待办任务
1: 在下面关于京东302重定向的文字中,CHROME_BUILD 列出了若干版本号。请写出其中所有不同的 Chrome 主版本号(即第一个点之前的数字)。
2: 从下面关于京东302重定向的文字的最后一行起往下续写。

待审阅文字
╭──
上一篇博文我简单介绍了302重定向的问题和解决方案,但是那是一个折衷,并不是最好的方案,最佳方案当然是找到302重定向的原因解决问题。来分析下京东这段js代码:
function jump_mobile() {
if(is_sort_black_list()) {
return;
}
var userAgent = navigator.userAgent || "";
userAgent = userAgent.toUpperCase();
if(userAgent == "" || userAgent.indexOf("PAD") > -1) {
return;
}
if(window.location.hash == '#m') {
var exp = new Date();
exp.setTime(exp.getTime() + 30 * 24 * 60 * 60 * 1000);
document.cookie = "pcm=1;expires=" + exp.toGMTString() + ";path=/;domain=jd.com";
window.showtouchurl = true;
return;
}
if (/MOBILE/.test(userAgent) && /(MICROMESSENGER|QQ\/)/.test(userAgent)) {
var paramIndex = location.href.indexOf("?");
window.location.href = "//item.m.jd.com/product/11494732.html"+(paramIndex>0?location.href.substring(paramIndex,location.href.length):'');
return;
}
其实挺简单,就是根据user_agent来判断你的平台,如果是移动平台会强制302重定向到移动页面。问题是移动页面通常信息不全,不能满足我们的爬虫要求。很多人会想到伪造请求头,把user_agent带上。想起来很简单,问题是很多时候你伪造的user_agent并不好使,尤其是对于京东这段js代码。难点在于伪造一个pc平台的user_agent。
我试过多种方案,用过多个包,包括fake_ua, user_agent。后来发现只有user_agent能满足要求,它的算法很容易理解,选择系统平台,核心代码如下:
https://github.com/lorien/user_agent/blob/master/user_agent/base.py
如果你不喜欢安装包,可以用我模仿user_agent包的代码:
from user_agent import generate_user_agent, generate_navigator
from pprint import pprint
import random
# generate_user_agent()
generate_user_agent(os='win', navigator='chrome',
device_type='desktop')
# 'Mozilla/5.0 (Windows NT 6.2) AppleWebKit/537.36 (KHTML, like Gecko) Chrome/85.0.4183.120 Safari/537.36'
CHROME_BUILD = '''
80.0.3987.132
80.0.3987.149
80.0.3987.99
81.0.4044.117
81.0.4044.138
83.0.4103.101
83.0.4103.106
83.0.4103.96
84.0.4147.105
84.0.4147.111
84.0.4147.125
84.0.4147.135
84.0.4147.89
85.0.4183.101
85.0.4183.102
85.0.4183.120
85.0.4183.121
85.0.4183.127
85.0.4183.81
85.0.4183.83
86.0.4240.110
86.0.4240.111
86.0.4240.114
86.0.4240.183
86.0.4240.185
86.0.4240.75
86.0.4240.78
86.0.4240.80
86.0.4240.96
86.0.4240.99
'''.strip().splitlines()
╰──
[像素坐标定位数据]
╭──
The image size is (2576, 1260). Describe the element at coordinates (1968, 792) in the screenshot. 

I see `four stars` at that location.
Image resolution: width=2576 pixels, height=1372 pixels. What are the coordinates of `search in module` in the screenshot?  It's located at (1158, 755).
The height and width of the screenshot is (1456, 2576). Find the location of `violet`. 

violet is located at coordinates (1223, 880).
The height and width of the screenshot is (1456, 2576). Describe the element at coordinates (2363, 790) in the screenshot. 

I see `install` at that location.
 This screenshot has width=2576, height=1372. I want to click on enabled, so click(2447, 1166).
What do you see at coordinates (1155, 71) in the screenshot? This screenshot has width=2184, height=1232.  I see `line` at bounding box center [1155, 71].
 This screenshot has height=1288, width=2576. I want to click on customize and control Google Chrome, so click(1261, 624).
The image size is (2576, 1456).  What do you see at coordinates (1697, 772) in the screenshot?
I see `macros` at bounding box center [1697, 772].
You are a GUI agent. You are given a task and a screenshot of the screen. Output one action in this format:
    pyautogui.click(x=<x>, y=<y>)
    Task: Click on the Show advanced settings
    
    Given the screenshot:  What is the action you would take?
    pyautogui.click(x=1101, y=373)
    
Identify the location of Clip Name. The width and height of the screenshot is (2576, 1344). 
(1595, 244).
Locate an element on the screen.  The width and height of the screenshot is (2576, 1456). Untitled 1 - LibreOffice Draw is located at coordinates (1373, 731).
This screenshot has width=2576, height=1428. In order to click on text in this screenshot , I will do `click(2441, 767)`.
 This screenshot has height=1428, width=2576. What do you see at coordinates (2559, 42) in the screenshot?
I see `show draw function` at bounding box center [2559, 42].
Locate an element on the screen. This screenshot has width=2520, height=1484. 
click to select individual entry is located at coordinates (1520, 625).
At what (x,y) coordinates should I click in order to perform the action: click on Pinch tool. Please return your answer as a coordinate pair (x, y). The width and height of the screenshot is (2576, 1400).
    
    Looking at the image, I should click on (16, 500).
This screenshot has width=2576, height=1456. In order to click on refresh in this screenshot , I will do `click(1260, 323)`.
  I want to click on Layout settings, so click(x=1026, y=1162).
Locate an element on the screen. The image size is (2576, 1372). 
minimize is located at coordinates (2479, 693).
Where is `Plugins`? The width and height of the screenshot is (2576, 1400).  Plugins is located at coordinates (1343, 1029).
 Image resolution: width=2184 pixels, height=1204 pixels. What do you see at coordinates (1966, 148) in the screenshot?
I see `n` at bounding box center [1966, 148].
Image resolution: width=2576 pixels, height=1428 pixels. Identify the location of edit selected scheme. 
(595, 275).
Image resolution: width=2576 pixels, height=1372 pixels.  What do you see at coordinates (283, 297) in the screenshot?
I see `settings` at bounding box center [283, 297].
╰──
各题答案
1: 80、81、83、84、85、86

2:
OS_PLATFORM = {
'win': (
'Windows NT 5.1', # Windows XP
'Windows NT 6.1', # Windows 7
'Windows NT 6.2', # Windows 8
'Windows NT 6.3', # Windows 8.1
'Windows NT 10.0', # Windows 10
),
'mac': (
'Macintosh; Intel Mac OS X 10.8',
'Macintosh; Intel Mac OS X 10.9',
'Macintosh; Intel Mac OS X 10.10',
'Macintosh; Intel Mac OS X 10.11',
'Macintosh; Intel Mac OS X 10.12',
),
}
OS_CPU = {
'win': (
'', # 32bit
'Win64; x64', # 64bit
'WOW64', # 32bit process on 64bit system
)}
platform = random.choice(OS_PLATFORM["win"])
cpu = random.choice(OS_CPU["win"])
chrome_build = random.choice(CHROME_BUILD)
if len(cpu) > 0:
tmp = (f'Mozilla/5.0 ({platform}; {cpu}) AppleWebKit/537.36 (KHTML, like Gecko) Chrome/{chrome_build} Safari/537.36')
else:
tmp = (f'Mozilla/5.0 ({platform}) AppleWebKit/537.36 (KHTML, like Gecko) Chrome/{chrome_build} Safari/537.36')
print(tmp)
经测试,京东再也不会302重定向了。